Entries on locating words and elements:
........
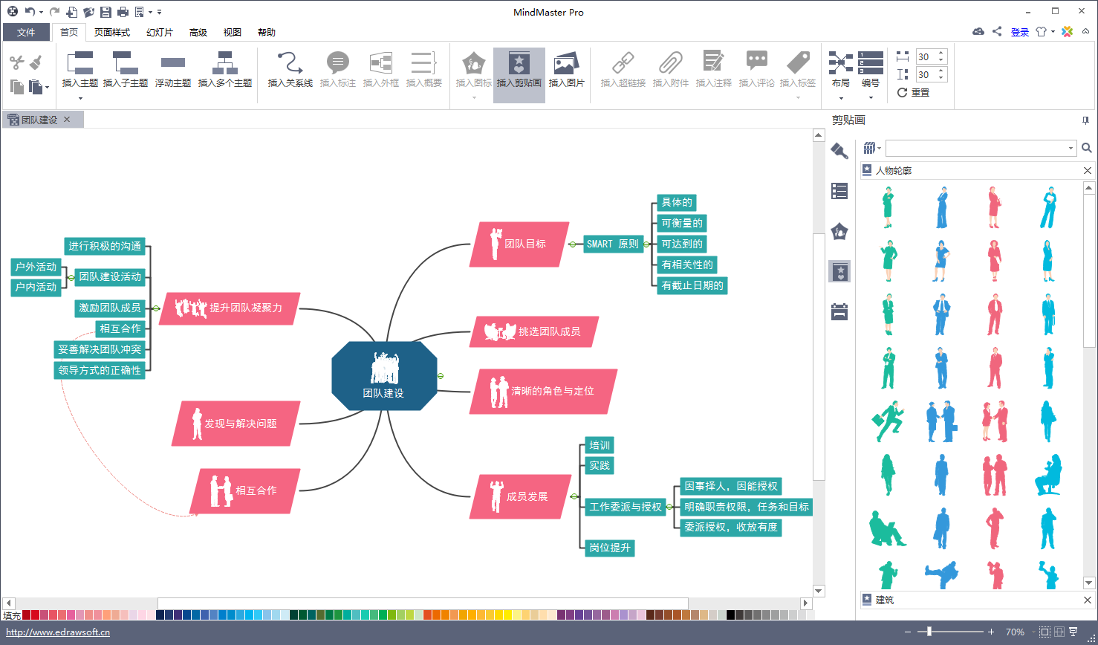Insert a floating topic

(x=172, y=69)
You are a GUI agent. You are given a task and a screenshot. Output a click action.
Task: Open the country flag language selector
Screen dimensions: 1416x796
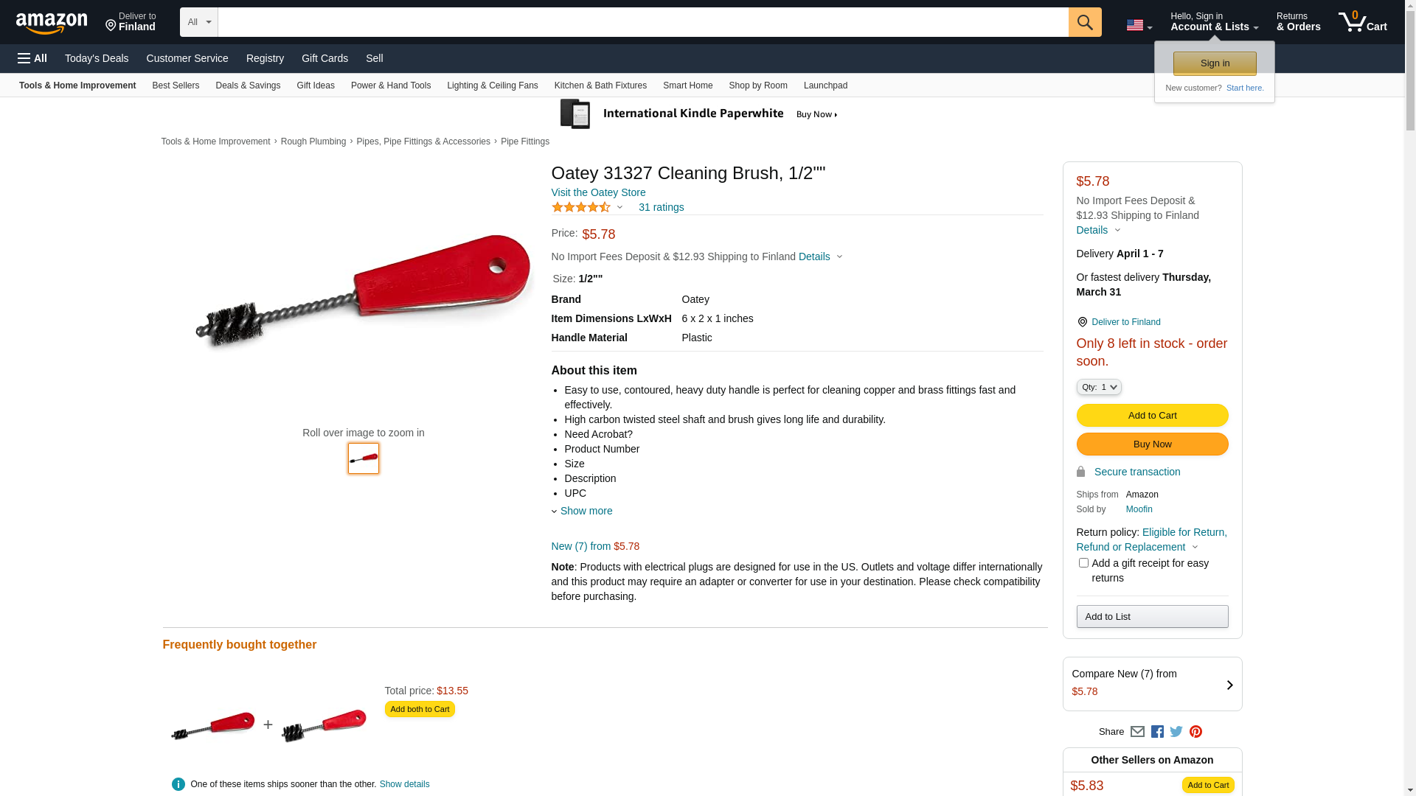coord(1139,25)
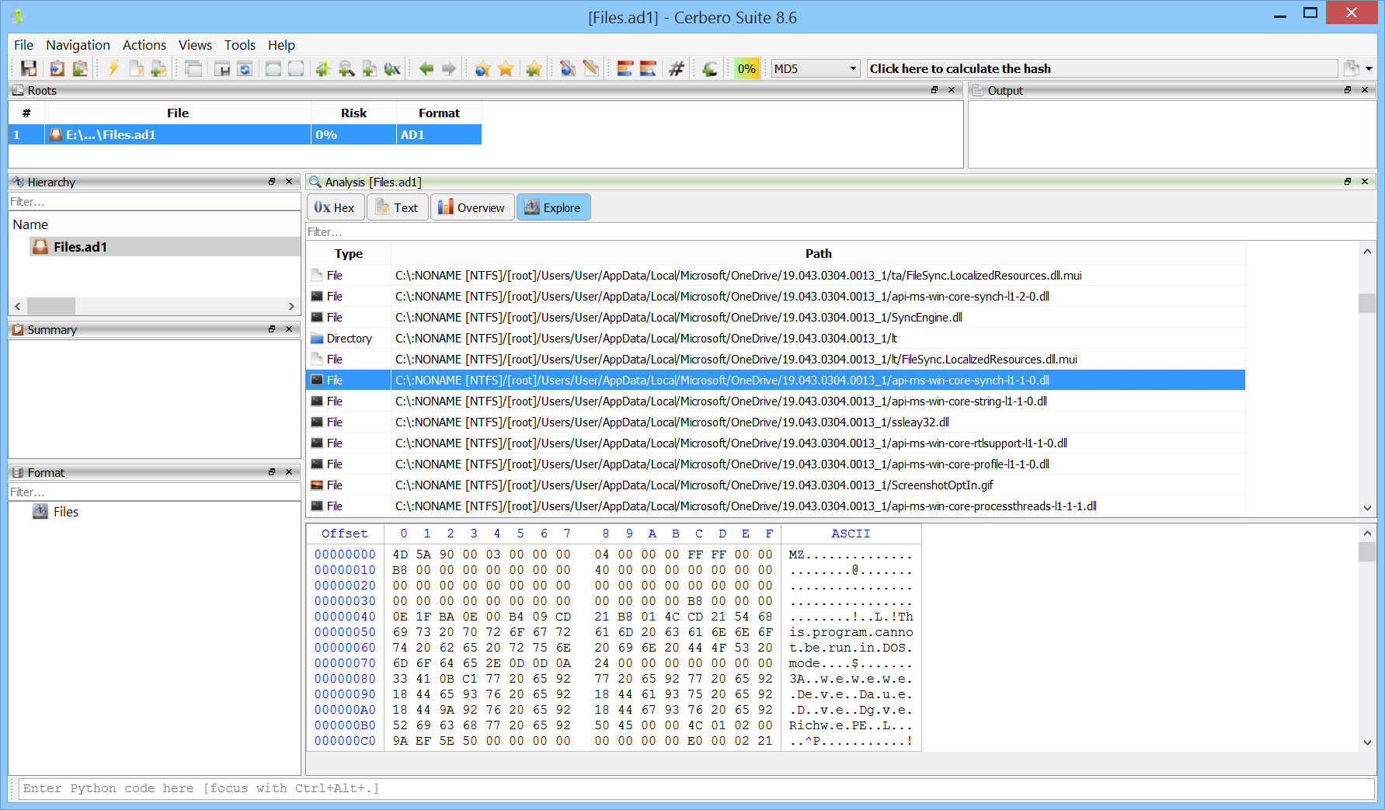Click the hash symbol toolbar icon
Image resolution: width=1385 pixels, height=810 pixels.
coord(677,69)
........
### EXERCISE INSTRUCTIONS
Transcribe the material from the line containing "You are a GUI" through the end of the material, inclusive, omitting the pictures.

### WRITTEN SOLUTION
You are a GUI agent. You are given a task and a screenshot. Output a click action.
Task: Open the country flag language selector
Screen dimensions: 1416x796
coord(1139,25)
Click the hash symbol toolbar icon
Image resolution: width=1385 pixels, height=810 pixels.
coord(677,69)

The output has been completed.